The findings suggest that secondary growths called metastases ‘punch’ their way through the walls of small blood vessels by targeting a molecule known as Death Receptor 6 (no, really, that’s what it’s called). This then sets off a self-destruct process in the blood vessels, allowing the cancer to spread.
According to the team from Goethe University Frankfurt and the Max Planck Institute in Germany, disabling Death Receptor 6 (DR6) may effectively block the spread of cancerous cells – so long as there aren’t alternative ways for the cancer to access the bloodstream.
“This mechanism could be a promising starting point for treatments to prevent the formation of metastases,” said lead researcher Stefan Offermanns.
Catching these secondary growths is incredibly important, because most cancer deaths are caused not by the original tumour, but by the cancer spreading.
To break through the walls of blood vessels, cancer cells target the body’s endothelial cells, which line the interior surface of blood and lymphatic vessels. They do this via a process known as necroptosis – or ‘programmed cell death’ – which is prompted by cellular damage.

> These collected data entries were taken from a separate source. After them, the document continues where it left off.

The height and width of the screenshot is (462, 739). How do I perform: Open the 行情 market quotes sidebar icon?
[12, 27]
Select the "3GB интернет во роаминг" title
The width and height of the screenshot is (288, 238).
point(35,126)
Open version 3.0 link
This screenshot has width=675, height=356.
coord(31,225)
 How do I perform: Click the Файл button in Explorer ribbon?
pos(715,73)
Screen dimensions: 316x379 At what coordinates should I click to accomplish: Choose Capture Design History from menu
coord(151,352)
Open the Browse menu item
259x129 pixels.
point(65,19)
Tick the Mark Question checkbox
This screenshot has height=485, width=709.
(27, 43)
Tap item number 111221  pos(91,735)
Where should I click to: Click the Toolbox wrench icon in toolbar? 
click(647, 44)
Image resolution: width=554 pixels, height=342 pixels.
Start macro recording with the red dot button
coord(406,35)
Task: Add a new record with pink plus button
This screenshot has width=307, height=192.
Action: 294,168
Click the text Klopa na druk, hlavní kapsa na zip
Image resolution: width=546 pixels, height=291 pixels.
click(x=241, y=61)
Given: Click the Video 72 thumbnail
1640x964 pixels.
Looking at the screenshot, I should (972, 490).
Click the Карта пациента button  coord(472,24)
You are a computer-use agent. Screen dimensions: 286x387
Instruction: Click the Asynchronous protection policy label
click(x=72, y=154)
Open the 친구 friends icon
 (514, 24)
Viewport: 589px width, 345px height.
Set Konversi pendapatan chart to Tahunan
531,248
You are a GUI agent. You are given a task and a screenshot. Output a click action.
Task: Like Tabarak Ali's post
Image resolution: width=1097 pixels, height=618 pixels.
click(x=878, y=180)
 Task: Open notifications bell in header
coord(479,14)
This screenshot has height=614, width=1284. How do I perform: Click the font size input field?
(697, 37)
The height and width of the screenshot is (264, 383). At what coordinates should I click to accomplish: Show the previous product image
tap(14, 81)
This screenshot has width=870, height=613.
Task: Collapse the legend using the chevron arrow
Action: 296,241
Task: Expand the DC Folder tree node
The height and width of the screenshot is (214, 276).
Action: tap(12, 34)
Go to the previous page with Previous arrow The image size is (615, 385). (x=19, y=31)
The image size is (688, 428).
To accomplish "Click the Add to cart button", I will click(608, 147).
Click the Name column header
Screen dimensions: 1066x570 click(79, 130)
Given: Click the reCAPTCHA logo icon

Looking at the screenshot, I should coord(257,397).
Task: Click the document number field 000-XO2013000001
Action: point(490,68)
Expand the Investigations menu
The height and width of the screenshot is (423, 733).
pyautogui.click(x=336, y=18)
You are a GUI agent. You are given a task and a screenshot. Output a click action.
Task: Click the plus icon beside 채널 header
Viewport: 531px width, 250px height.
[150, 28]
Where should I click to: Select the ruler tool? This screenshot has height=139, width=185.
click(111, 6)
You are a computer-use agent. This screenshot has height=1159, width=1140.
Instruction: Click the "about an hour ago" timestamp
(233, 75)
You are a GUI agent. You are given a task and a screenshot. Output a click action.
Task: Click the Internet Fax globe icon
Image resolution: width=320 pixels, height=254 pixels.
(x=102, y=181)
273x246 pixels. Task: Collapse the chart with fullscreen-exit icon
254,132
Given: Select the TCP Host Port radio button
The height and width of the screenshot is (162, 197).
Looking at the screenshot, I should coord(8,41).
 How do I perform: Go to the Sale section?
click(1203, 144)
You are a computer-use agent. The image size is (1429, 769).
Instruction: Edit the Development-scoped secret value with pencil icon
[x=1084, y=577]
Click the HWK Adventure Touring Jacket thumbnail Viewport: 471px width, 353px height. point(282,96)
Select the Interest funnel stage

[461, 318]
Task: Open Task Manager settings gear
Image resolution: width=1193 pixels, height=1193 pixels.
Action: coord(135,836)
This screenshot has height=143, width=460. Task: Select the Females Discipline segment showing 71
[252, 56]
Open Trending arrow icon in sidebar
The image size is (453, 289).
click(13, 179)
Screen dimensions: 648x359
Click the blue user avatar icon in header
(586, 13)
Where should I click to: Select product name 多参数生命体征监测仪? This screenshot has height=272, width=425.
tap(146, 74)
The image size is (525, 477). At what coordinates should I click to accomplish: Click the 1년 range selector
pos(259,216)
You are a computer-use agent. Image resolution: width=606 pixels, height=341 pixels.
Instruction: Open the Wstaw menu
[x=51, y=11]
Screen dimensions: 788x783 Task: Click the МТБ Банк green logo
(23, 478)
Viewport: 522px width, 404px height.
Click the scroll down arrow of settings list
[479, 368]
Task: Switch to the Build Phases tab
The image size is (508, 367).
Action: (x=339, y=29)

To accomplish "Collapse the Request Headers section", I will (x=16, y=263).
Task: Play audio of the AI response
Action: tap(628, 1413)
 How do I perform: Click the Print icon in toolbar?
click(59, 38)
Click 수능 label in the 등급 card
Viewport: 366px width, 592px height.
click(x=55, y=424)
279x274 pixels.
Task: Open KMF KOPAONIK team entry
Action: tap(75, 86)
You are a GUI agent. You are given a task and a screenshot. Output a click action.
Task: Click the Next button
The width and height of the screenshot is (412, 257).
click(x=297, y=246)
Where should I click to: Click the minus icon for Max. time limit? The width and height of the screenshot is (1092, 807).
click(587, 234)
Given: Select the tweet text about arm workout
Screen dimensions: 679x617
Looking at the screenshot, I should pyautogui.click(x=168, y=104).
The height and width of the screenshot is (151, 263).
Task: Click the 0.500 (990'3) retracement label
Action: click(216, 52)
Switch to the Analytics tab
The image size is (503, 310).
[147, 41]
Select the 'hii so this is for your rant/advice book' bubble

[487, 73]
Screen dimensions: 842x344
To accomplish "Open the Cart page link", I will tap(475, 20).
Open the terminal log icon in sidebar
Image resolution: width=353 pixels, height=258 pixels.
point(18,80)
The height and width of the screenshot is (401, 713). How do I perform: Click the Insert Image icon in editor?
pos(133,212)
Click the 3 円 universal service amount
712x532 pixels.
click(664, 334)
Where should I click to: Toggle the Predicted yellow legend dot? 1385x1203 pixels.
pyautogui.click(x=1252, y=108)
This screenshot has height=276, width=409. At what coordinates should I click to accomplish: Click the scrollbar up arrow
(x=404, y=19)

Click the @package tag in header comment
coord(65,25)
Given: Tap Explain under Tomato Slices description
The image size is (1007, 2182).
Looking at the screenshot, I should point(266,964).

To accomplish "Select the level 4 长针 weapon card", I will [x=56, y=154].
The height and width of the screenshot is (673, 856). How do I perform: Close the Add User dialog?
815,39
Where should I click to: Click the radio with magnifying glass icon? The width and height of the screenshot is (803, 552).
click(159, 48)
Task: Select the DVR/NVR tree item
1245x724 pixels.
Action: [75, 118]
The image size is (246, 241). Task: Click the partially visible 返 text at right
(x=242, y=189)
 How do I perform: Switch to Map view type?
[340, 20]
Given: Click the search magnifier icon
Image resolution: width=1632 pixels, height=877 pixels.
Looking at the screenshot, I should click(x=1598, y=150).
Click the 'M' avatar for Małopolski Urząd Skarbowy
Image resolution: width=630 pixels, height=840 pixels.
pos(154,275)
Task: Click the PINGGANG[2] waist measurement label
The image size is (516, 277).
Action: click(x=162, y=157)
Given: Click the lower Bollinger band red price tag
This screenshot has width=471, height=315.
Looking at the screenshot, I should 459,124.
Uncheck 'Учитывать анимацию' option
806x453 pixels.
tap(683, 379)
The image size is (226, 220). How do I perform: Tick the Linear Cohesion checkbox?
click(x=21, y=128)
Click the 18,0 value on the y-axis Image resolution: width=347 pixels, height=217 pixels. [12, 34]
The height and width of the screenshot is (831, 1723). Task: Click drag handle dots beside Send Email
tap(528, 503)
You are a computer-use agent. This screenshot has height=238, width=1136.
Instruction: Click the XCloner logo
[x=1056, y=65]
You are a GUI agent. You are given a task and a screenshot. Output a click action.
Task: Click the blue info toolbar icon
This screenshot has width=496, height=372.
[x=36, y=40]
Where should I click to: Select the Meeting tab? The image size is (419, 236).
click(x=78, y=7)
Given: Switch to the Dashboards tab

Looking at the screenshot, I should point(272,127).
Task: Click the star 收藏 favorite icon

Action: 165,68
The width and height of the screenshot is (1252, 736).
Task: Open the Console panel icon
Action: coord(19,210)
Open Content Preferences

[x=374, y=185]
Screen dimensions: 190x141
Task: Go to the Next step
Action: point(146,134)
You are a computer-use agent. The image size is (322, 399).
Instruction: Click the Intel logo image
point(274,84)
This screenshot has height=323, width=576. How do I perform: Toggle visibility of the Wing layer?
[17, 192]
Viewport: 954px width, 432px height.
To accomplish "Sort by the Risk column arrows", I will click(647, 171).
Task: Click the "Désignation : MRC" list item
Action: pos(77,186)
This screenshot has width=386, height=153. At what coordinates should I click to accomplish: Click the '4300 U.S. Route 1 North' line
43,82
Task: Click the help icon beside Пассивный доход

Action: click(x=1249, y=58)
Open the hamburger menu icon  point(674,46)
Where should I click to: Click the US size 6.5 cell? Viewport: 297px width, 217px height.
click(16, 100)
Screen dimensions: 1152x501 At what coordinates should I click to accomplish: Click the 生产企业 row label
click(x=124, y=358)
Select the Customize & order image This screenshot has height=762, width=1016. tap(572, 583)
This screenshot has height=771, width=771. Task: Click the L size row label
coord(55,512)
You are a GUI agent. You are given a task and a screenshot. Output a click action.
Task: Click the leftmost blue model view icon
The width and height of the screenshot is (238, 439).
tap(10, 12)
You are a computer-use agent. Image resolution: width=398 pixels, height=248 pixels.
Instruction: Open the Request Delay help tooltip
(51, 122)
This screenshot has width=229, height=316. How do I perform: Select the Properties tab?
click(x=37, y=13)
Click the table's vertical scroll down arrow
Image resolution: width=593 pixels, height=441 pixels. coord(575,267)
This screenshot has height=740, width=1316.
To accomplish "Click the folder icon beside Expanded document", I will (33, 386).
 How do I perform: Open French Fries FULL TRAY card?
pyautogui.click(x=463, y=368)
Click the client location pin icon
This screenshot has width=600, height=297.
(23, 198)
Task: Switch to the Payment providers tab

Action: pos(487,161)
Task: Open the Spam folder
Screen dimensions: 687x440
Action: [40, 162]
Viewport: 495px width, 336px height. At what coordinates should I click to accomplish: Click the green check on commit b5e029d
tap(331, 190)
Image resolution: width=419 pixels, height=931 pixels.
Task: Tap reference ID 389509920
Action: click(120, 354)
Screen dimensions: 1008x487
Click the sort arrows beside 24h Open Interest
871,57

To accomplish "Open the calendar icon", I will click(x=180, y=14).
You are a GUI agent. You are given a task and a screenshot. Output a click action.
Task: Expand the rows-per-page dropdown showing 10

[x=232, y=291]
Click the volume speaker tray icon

According to the researchers, this programmed death is triggered by the DR6 receptor molecule. Once the molecule is targeted, cancer cells can either travel through the gap in the vascular wall, or take advantage of weakening cells in the surrounding area.
The team observed the same behaviour in both lab-grown cells and mice. In genetically modified mice where DR6 was disabled, less necroptosis and less metastasis was recorded.
The scientists have reported their findings in Nature.
The next step is to look for potential side effects caused by the disabling of DR6, and to figure out if the same benefits can be seen in humans. If so – and there’s no guarantee of that – this has the potential to be a seriously effective way of slowing down the spread of cancer.
There are other hypotheses on how some metastases get around the body to cause secondary growths, though. Scientists at the University of California, Los Angeles (UCLA) are currently investigating the idea that tumour cells could also spread through the body outside blood vessels and the bloodstream.
The researchers suggest that a mechanism known as angiotropism could be used by some melanoma cancers to cling to the outside of blood vessels, rather than penetrating them. If this is confirmed, they would escape the effects of disabled DR6 and chemotherapy alike.
“If tumour cells can spread by continuous migration along the surfaces of blood vessels and other anatomical structures such as nerves, they now have an escape route outside the bloodstream,” explained researcher Laurent Bentolila from UCLA.
The findings from that research, also conducted on mice, have been published in Nature Scientific Reports.
As the two studies show, not all cancers behave in the same way, which makes figuring out how they operate doubly difficult. But the more we come to appreciate how complex and varied this disease can be, the better chance we have of fighting it.